*EXTRAIT FOURNI*:
▼

Parlez nous de votre parcours…

J’ai commencé par un CAP de cuisinier et de serveur. En même temps, je me suis dit que pour avoir une formation complète, c’était bien d’avoir aussi le diplôme de sommelier. Je l’ai donc passé en candidat libre et je l’ai eu.

 

Gérard Basset, meilleur sommelier du monde en 2010

Un peu par hasard alors ?

Tout à fait ! Le métier de sommelier pour moi, c’est un peu comme la Grande-Bretagne, où je vis depuis presque 30 ans : je suis tombé dedans par hasard quand j’étais jeune, et je ne les ai jamais quittés !

Finalement, j’ai facilement réussi mes débuts dans ce métier. Ça m’a donné envie de continuer. Je me suis dit « le vin c’est ma voie, je vais me donner à fond pour atteindre le sommet « . Je me suis ensuite lancé dans le business des hôtels spécialisés dans le vin, et je continue toujours à passer des concours.

▲

*EXTRAITS DE DONNÉES*:

▼

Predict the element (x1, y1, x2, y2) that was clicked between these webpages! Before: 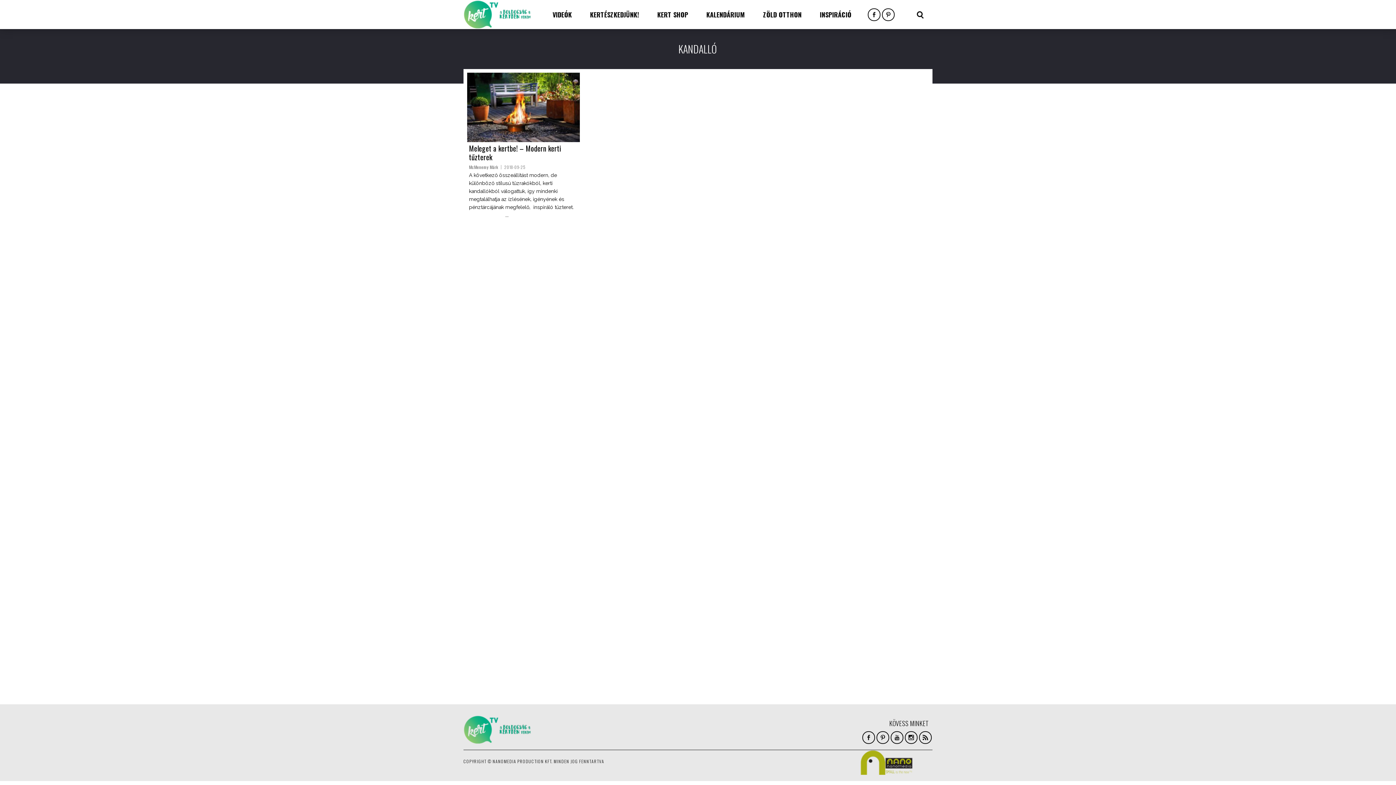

▲
▼

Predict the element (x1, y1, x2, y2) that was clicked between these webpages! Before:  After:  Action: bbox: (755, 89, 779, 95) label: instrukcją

▲

*OBJECTIF DE L'EXERCICE*: Transcrivez à l'identique tout le passage de l'entretien avec le sommelier qui va de « Un peu par hasard » jusqu'à « passer des concours. ». Les entrées n'ont aucun lien avec l'entretien.

*RÉPONSE RÉDIGÉE*:
Un peu par hasard alors ?

Tout à fait ! Le métier de sommelier pour moi, c’est un peu comme la Grande-Bretagne, où je vis depuis presque 30 ans : je suis tombé dedans par hasard quand j’étais jeune, et je ne les ai jamais quittés !

Finalement, j’ai facilement réussi mes débuts dans ce métier. Ça m’a donné envie de continuer. Je me suis dit « le vin c’est ma voie, je vais me donner à fond pour atteindre le sommet « . Je me suis ensuite lancé dans le business des hôtels spécialisés dans le vin, et je continue toujours à passer des concours.